### What is expected
Print the lines of the data starting at the one containing "You are a GUI" and ending at the one containing "The image size is (900, 1246).", including both, without changing a character.
Task material section start
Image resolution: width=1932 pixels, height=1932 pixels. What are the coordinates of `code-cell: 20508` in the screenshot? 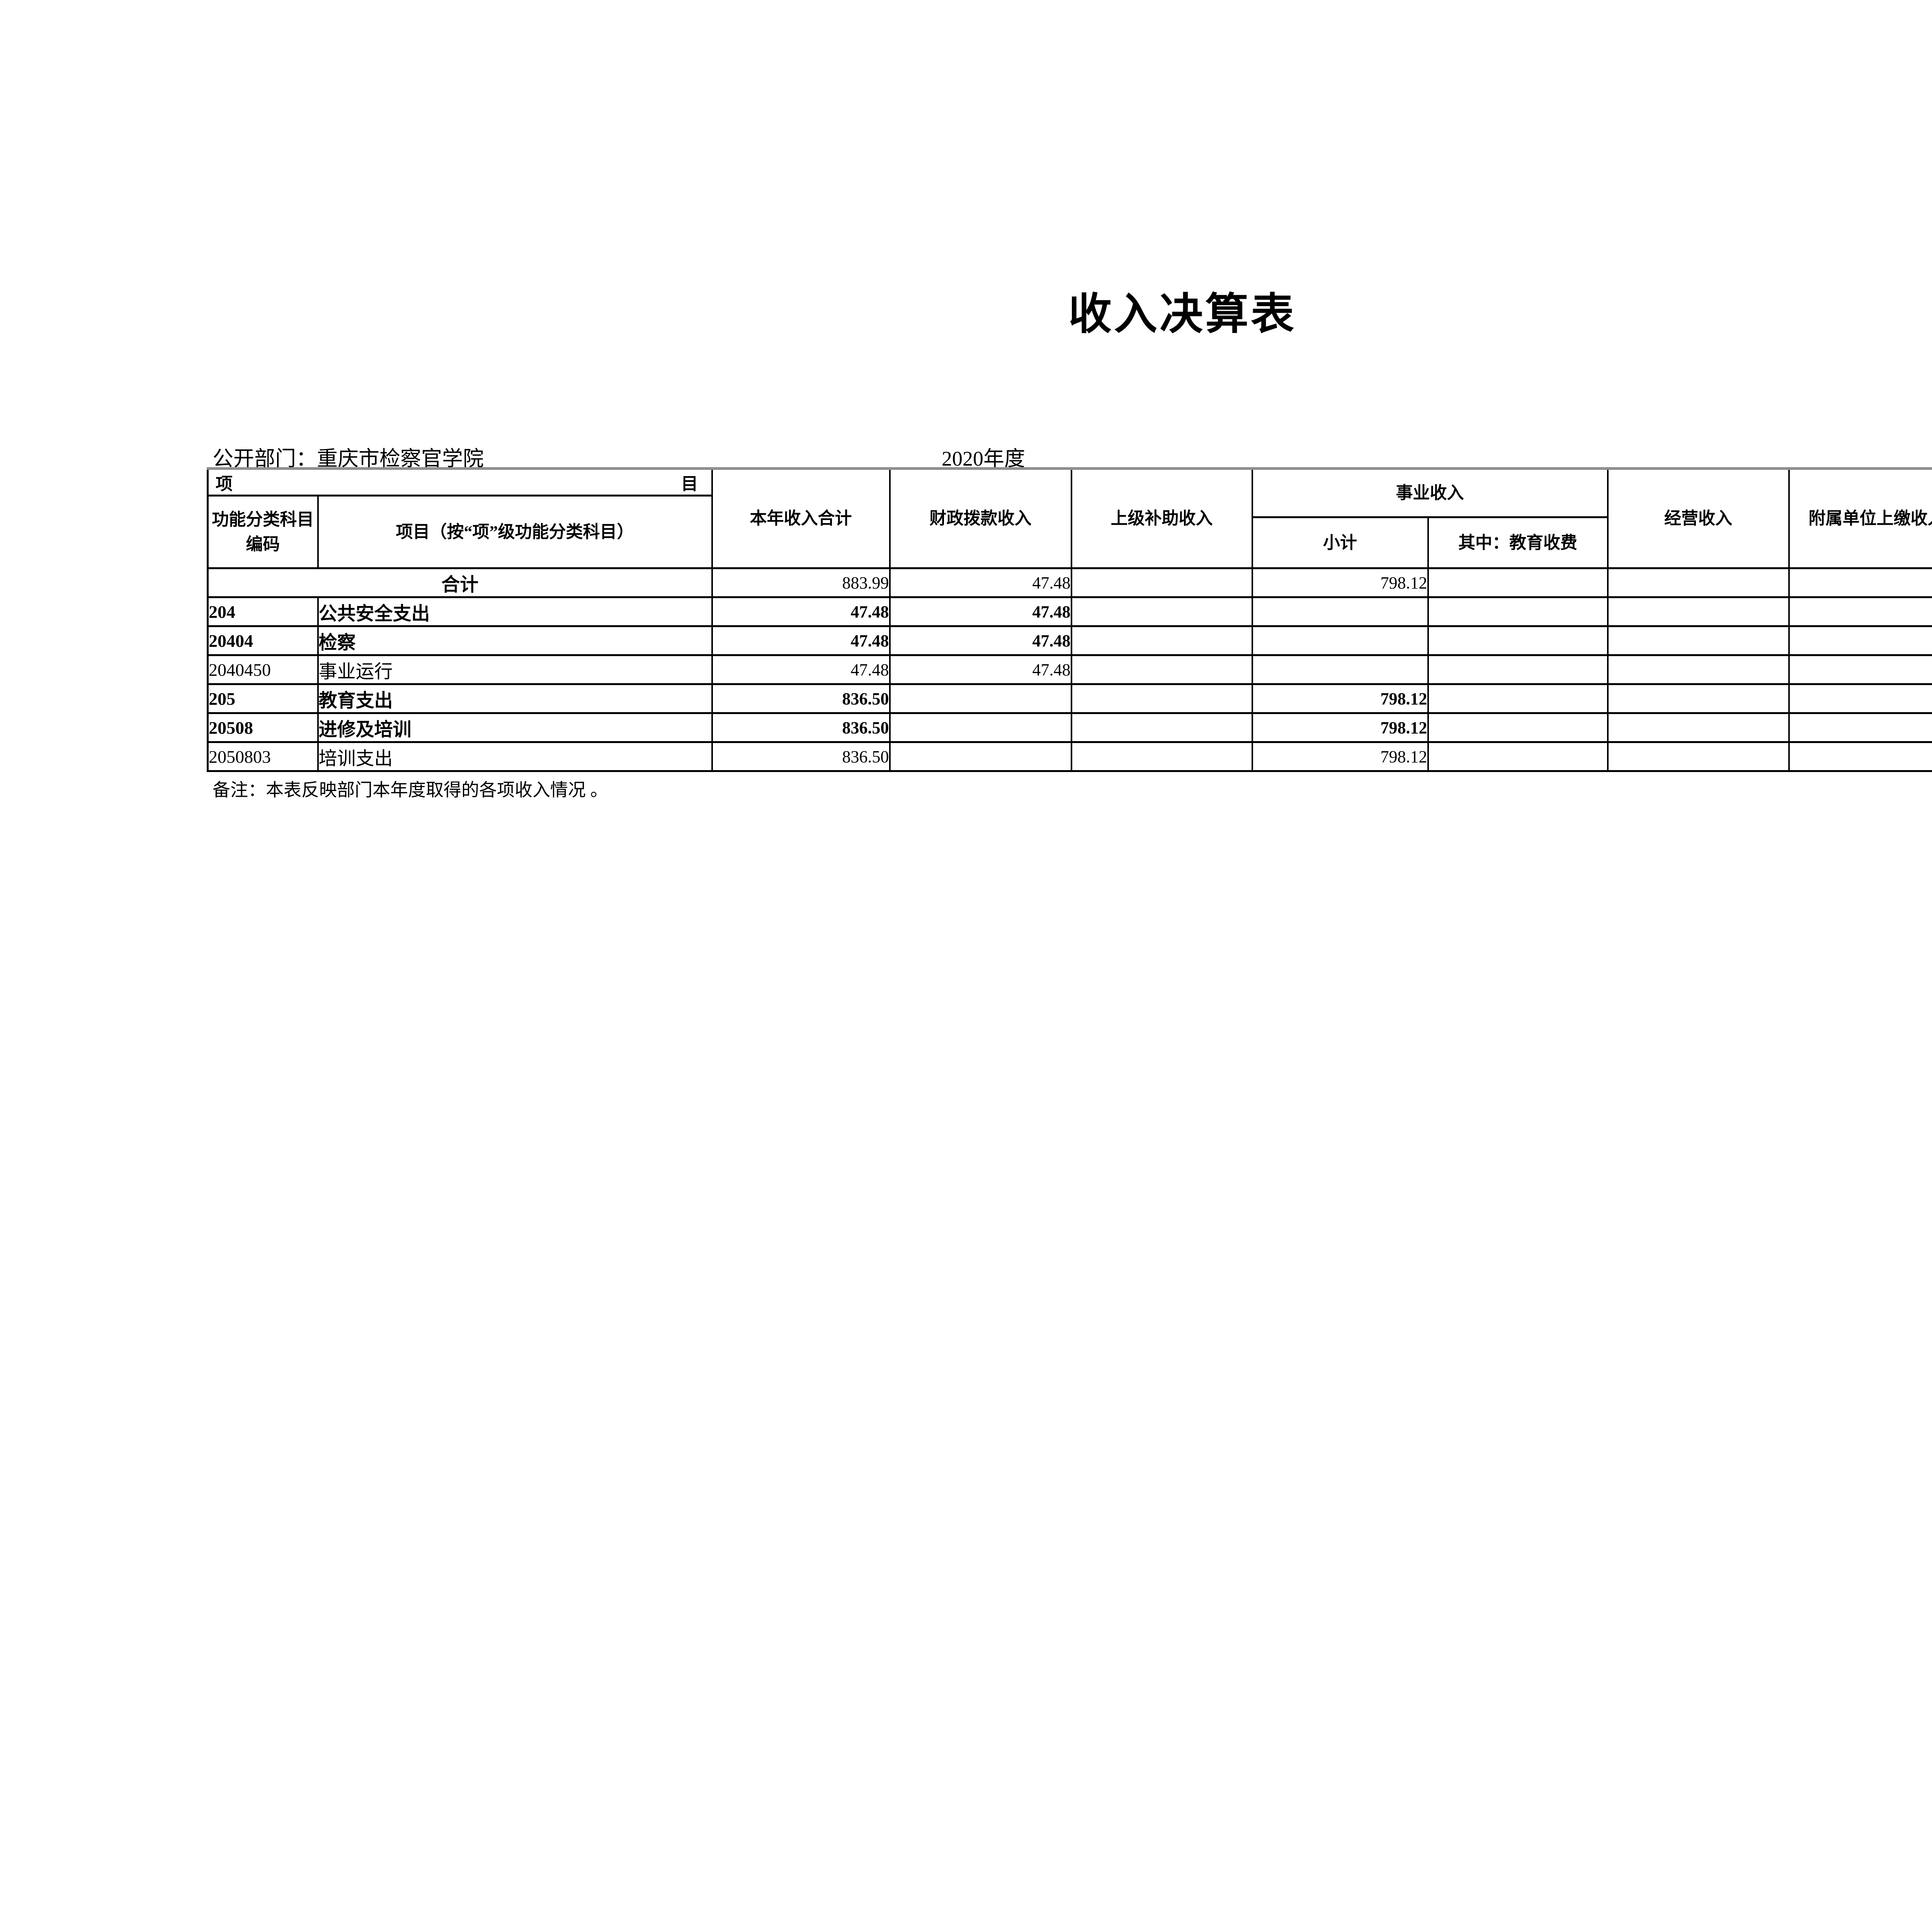 It's located at (263, 728).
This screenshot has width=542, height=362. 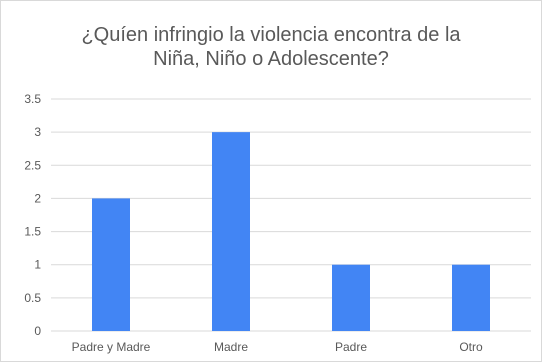 What do you see at coordinates (38, 198) in the screenshot?
I see `y-tick-label: 2` at bounding box center [38, 198].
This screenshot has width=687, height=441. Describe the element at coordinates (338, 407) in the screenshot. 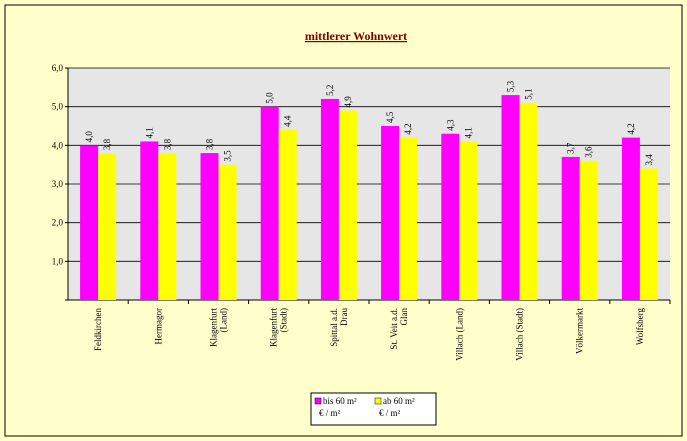

I see `legend-label: bis 60 m² € / m²` at that location.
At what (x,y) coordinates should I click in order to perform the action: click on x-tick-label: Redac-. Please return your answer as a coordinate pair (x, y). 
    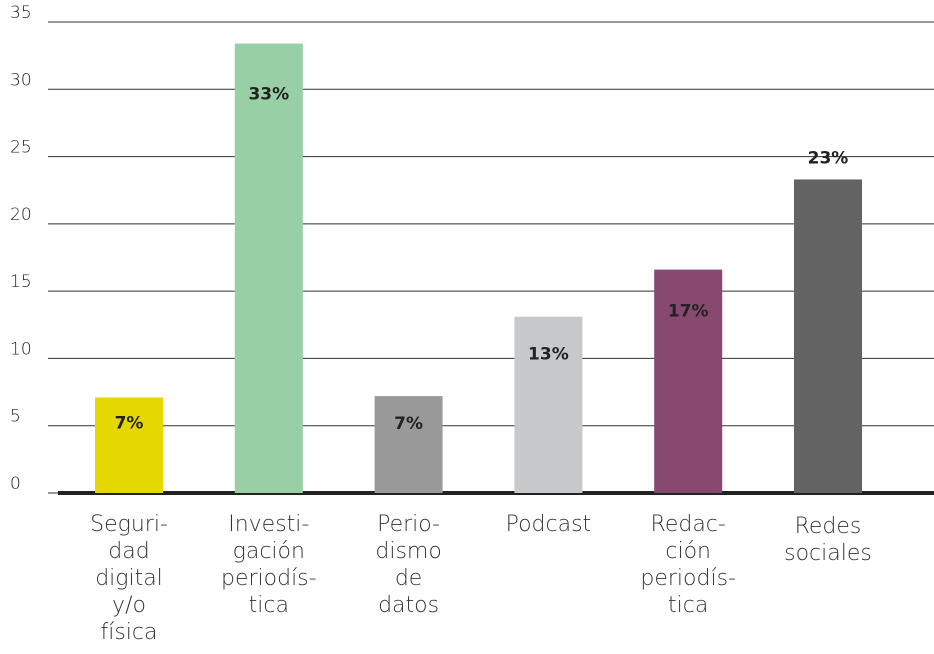
    Looking at the image, I should click on (688, 524).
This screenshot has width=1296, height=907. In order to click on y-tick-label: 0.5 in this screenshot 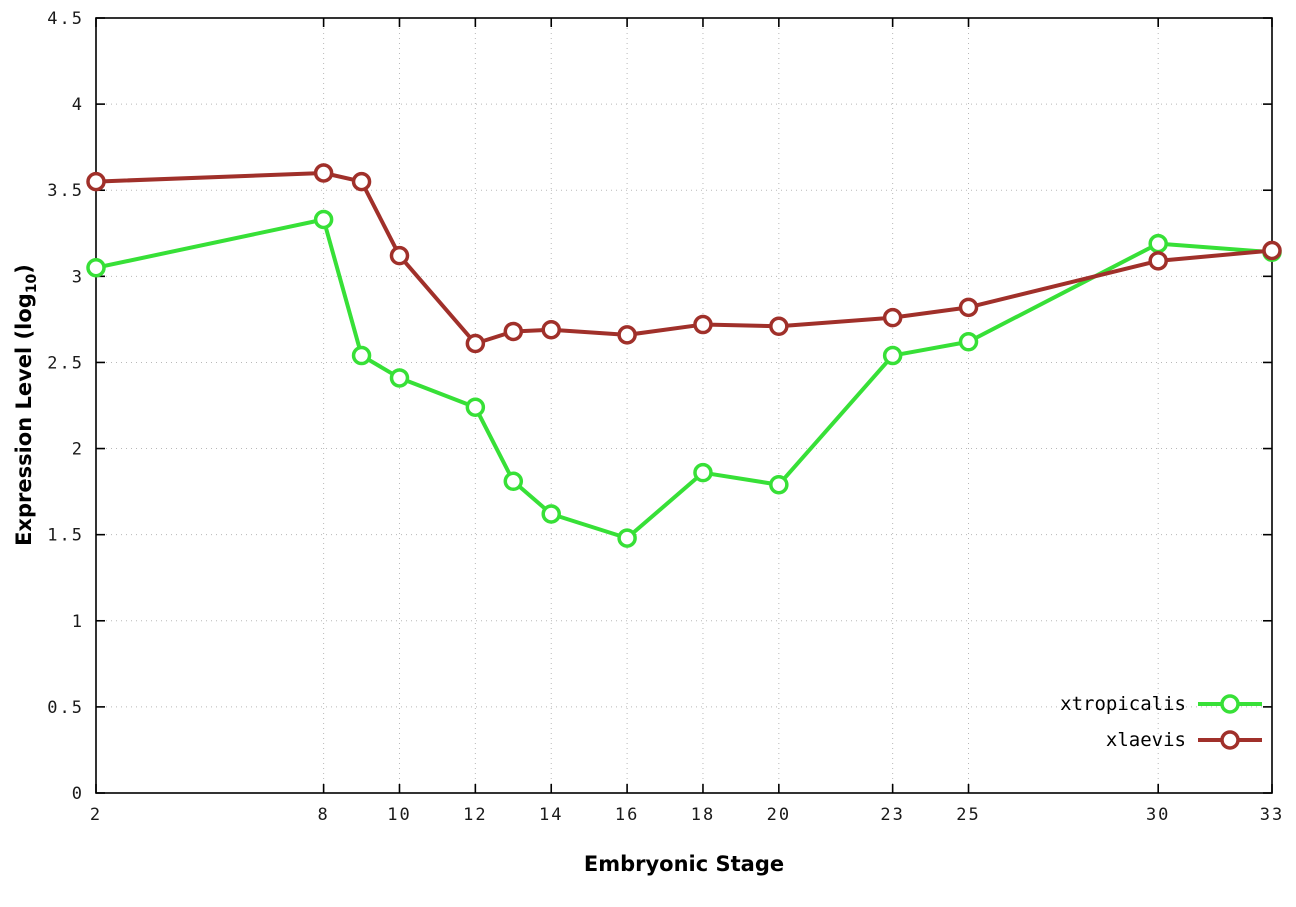, I will do `click(66, 708)`.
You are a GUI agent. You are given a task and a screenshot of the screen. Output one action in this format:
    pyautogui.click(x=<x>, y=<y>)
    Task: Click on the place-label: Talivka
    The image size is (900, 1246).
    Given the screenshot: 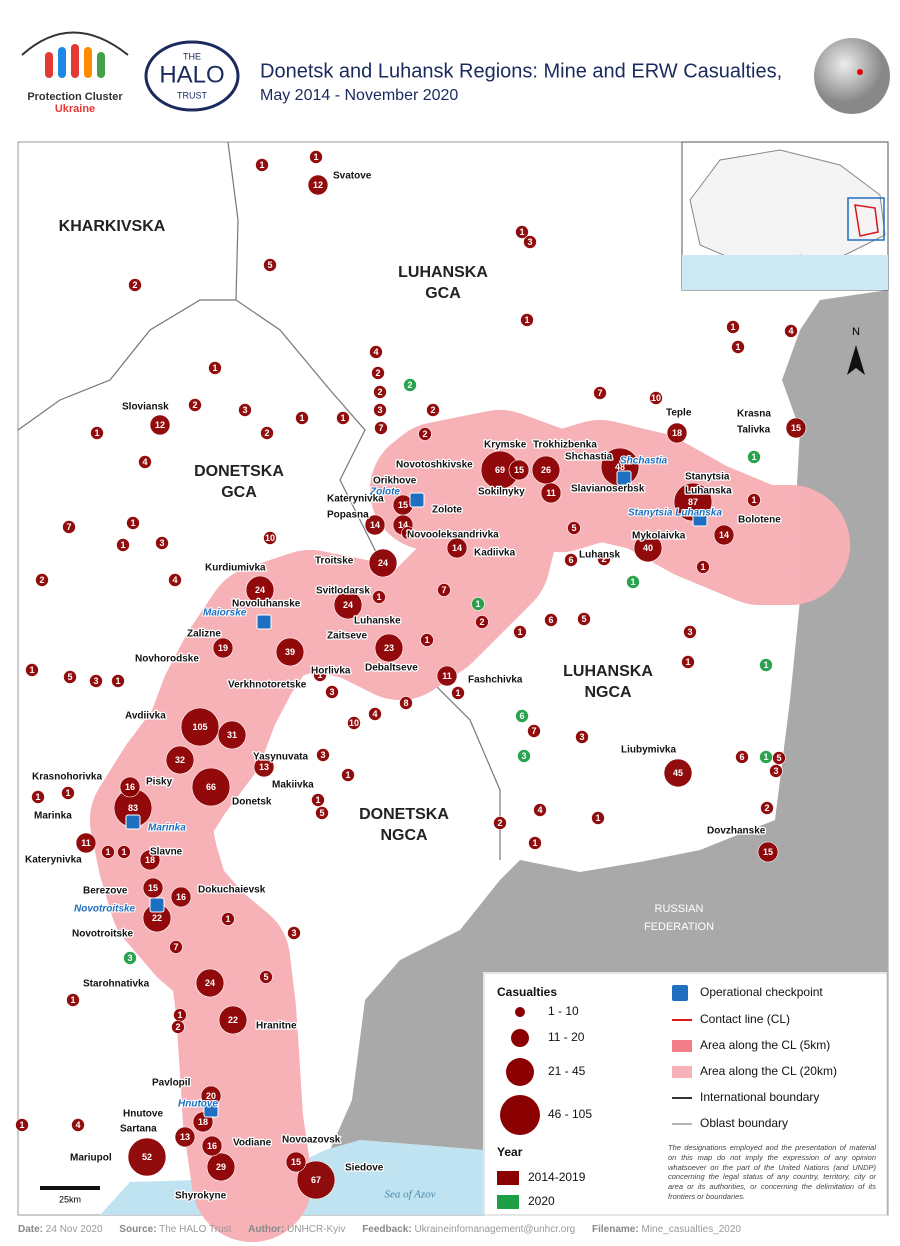 What is the action you would take?
    pyautogui.click(x=754, y=430)
    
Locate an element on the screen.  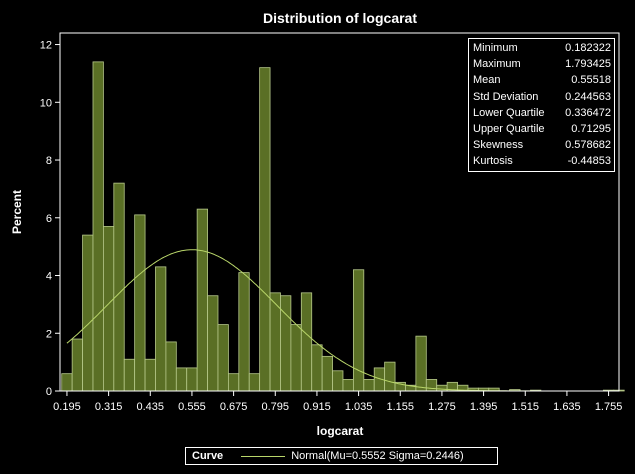
legend-title: Curve is located at coordinates (208, 456).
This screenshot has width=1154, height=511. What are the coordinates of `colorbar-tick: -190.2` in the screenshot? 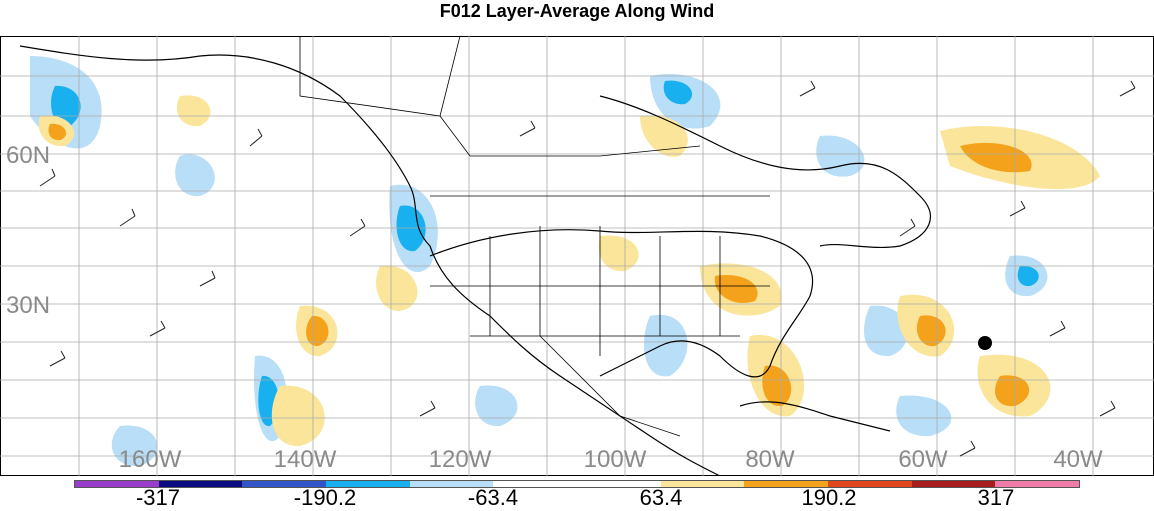 It's located at (325, 498).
Task material section end
### Solution to this exercise
You are a GUI agent. You are given a task and a screenshot of the screen. Output one action in this format:
    pyautogui.click(x=<x>, y=<y>)
    Task: Click on the place-label: Talivka
    The image size is (900, 1246).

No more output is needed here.